§ **What needs to be done**
Copy the entries below verbatim, from the line with "Select the 空清涟" to the line with "click(x=5, y=60)", and reproduce only those lines.

§ **Provided entries**

════════════════

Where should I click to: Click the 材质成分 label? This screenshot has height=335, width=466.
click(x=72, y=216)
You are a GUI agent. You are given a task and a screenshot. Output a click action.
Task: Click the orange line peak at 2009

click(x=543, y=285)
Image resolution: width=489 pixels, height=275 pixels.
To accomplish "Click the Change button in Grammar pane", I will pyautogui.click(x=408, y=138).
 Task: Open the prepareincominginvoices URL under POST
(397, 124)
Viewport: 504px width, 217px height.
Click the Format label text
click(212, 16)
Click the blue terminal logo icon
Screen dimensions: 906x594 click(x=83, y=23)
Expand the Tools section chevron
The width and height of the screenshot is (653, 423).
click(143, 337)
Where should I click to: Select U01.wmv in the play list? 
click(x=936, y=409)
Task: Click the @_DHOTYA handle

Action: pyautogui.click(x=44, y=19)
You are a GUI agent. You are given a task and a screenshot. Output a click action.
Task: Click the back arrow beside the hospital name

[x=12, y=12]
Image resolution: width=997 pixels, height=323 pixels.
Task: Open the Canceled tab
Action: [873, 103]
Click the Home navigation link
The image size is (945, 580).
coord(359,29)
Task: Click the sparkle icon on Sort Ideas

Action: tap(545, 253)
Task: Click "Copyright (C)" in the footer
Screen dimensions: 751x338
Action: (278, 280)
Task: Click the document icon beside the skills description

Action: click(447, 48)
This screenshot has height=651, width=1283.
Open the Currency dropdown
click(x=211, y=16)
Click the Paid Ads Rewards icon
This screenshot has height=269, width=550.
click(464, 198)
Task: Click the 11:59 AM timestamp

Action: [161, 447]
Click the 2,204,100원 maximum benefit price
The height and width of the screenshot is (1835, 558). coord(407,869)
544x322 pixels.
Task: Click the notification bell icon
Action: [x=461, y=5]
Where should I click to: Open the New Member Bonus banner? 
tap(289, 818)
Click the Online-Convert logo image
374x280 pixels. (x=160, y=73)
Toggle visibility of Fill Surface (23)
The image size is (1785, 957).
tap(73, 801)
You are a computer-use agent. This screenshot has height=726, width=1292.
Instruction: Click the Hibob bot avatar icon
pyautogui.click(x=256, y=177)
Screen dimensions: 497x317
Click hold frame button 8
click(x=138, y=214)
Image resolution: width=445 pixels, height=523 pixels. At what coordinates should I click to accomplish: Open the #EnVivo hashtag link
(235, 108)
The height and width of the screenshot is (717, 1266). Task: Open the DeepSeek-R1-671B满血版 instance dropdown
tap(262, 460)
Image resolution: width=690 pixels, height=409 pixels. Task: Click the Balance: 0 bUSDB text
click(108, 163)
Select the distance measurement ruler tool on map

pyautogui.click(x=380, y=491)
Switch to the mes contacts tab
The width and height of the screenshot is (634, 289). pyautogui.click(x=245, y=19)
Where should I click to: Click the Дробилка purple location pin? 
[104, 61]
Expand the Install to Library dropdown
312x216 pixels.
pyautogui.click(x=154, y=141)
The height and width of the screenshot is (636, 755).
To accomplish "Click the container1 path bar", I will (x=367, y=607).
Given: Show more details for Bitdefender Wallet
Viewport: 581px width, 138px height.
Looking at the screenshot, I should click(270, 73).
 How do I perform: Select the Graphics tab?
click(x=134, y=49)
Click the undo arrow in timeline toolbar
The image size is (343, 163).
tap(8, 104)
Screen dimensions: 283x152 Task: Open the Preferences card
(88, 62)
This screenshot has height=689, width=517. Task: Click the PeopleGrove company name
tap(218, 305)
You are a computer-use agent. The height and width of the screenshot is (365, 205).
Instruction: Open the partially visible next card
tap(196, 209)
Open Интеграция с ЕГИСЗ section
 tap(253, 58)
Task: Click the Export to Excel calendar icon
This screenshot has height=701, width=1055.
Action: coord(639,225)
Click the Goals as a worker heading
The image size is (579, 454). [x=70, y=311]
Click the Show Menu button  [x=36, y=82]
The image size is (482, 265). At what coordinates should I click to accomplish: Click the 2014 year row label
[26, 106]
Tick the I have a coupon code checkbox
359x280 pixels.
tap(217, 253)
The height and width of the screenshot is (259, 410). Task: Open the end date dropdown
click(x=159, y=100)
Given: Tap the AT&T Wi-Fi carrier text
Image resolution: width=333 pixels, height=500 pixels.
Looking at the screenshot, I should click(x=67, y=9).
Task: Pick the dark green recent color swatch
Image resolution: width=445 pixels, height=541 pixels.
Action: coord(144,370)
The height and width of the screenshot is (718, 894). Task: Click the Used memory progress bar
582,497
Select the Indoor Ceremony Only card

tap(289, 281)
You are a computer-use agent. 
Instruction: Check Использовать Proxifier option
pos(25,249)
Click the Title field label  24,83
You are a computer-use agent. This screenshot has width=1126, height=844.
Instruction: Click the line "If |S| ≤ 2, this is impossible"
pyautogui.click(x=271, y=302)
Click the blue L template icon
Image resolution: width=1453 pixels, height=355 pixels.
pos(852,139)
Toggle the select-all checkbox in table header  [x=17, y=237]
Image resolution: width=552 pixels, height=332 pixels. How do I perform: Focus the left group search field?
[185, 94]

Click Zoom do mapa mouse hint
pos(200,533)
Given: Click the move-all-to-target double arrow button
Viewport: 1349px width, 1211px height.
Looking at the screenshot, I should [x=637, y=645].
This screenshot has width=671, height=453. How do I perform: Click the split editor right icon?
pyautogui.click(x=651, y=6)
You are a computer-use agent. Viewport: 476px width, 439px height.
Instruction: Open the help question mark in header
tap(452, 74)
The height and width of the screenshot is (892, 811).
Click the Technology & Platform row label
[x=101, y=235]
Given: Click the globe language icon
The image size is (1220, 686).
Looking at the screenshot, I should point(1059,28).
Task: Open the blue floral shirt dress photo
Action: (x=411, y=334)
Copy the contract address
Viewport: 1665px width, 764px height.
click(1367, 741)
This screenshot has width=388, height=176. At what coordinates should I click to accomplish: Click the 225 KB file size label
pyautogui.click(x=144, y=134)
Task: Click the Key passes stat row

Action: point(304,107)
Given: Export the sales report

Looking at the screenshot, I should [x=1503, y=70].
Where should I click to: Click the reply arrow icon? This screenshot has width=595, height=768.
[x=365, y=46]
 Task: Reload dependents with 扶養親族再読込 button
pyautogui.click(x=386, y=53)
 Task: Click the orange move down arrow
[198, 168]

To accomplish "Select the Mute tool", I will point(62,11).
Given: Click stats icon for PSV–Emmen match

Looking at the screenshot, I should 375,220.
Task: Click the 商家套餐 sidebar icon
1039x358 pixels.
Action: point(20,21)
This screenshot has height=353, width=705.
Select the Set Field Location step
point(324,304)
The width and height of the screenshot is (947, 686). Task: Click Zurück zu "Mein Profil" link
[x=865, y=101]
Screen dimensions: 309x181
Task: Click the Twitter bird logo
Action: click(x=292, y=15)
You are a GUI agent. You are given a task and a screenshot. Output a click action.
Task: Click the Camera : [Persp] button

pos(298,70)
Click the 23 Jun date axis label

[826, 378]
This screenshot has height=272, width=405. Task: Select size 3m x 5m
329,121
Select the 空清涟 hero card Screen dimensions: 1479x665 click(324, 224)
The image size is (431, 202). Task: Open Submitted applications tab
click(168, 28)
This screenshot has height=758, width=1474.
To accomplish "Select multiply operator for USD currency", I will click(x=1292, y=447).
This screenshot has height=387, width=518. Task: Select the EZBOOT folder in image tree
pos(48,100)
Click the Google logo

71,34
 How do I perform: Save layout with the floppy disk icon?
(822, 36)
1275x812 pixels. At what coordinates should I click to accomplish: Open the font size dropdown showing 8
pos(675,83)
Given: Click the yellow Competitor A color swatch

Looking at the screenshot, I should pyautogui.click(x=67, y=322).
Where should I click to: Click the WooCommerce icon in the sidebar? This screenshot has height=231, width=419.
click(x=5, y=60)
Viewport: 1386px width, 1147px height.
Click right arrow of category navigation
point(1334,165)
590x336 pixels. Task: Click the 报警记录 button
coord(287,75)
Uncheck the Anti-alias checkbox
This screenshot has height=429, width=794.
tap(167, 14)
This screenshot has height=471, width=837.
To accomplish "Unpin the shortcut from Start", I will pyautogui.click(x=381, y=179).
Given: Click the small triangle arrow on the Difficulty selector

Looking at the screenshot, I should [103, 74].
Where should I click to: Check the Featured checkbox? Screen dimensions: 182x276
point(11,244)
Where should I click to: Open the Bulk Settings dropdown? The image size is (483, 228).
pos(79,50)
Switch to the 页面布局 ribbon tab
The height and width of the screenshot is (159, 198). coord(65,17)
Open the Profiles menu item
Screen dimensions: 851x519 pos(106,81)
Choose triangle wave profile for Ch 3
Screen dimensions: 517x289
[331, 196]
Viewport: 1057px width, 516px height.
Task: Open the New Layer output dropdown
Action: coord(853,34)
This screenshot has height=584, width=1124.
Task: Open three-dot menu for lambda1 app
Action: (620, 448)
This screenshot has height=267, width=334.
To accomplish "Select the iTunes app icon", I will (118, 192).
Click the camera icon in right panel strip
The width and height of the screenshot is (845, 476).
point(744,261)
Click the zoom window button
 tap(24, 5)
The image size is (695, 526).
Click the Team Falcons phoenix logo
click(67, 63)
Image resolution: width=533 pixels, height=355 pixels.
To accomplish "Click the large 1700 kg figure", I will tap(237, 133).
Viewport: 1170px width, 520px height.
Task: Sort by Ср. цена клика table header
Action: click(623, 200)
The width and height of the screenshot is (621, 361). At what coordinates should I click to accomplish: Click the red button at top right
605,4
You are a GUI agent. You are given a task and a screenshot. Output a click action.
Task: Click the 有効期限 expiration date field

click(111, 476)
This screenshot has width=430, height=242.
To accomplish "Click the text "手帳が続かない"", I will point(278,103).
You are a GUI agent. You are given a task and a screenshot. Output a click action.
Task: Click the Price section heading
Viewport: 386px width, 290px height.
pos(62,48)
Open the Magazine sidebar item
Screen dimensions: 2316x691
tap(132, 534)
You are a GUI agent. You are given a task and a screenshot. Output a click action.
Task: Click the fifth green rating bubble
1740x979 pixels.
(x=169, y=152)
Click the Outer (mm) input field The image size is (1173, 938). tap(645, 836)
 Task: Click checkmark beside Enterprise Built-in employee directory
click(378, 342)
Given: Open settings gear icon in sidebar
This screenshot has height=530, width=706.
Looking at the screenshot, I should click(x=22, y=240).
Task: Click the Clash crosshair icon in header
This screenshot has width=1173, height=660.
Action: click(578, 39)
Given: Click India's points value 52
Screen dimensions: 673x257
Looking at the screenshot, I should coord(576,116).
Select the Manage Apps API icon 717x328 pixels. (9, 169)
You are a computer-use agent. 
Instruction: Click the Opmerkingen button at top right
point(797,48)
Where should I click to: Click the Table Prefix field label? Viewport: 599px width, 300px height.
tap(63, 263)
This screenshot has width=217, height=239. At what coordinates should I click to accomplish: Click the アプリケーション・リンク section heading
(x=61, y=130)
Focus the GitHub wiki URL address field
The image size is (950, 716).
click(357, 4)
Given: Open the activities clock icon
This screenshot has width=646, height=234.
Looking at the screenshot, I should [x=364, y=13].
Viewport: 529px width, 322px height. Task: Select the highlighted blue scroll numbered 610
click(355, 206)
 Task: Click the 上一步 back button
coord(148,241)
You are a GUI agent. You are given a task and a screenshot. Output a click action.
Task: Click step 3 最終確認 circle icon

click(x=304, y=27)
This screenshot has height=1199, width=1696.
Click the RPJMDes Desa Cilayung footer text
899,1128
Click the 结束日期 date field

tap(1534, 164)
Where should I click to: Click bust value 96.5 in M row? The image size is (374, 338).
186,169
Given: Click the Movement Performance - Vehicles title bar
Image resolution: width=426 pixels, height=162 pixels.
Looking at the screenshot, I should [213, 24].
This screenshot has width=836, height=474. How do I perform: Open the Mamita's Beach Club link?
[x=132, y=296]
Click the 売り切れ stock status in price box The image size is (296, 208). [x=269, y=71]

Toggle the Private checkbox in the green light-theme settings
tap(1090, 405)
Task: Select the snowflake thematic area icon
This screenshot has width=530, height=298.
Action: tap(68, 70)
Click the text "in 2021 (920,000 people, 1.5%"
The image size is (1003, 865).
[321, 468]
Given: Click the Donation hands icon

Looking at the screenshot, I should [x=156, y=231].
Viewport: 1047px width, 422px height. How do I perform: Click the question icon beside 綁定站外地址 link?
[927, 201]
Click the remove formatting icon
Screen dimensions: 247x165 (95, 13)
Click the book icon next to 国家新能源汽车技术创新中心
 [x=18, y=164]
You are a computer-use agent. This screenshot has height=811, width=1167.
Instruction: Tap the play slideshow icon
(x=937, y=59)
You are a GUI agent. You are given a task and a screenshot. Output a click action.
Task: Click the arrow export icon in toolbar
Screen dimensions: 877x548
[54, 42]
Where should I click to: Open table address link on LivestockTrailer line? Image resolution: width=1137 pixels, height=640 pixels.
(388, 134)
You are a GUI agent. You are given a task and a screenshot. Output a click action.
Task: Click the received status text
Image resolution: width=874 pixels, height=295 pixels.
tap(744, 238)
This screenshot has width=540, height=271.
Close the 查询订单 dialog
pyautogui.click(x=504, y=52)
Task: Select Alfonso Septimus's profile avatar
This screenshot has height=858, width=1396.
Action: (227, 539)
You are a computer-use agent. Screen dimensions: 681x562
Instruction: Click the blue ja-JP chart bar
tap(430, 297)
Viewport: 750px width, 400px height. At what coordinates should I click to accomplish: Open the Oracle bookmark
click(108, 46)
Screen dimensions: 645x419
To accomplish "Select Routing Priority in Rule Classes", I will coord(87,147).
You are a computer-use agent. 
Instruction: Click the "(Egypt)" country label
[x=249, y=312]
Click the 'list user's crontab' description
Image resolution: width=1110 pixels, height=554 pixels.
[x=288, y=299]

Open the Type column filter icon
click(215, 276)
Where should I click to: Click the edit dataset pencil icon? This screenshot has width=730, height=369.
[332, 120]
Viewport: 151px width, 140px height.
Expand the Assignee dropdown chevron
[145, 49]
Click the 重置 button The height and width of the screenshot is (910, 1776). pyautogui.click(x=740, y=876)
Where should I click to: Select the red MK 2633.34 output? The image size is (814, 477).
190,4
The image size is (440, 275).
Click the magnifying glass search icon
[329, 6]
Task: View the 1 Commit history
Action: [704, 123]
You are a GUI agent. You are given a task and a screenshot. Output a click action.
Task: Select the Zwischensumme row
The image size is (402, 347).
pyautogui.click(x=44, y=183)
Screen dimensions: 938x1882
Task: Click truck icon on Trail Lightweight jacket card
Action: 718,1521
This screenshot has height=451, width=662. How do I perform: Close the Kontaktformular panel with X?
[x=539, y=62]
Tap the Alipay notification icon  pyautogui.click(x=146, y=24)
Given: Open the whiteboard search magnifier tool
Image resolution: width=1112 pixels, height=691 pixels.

════════════════

§ **Exercise output**
Select the 空清涟 hero card Screen dimensions: 1479x665 click(324, 224)
The image size is (431, 202). Task: Open Submitted applications tab
click(168, 28)
This screenshot has height=758, width=1474.
To accomplish "Select multiply operator for USD currency", I will click(x=1292, y=447).
This screenshot has height=387, width=518. Task: Select the EZBOOT folder in image tree
pos(48,100)
Click the Google logo

71,34
 How do I perform: Save layout with the floppy disk icon?
(822, 36)
1275x812 pixels. At what coordinates should I click to accomplish: Open the font size dropdown showing 8
pos(675,83)
Given: Click the yellow Competitor A color swatch

Looking at the screenshot, I should pyautogui.click(x=67, y=322).
Where should I click to: Click the WooCommerce icon in the sidebar? This screenshot has height=231, width=419.
click(x=5, y=60)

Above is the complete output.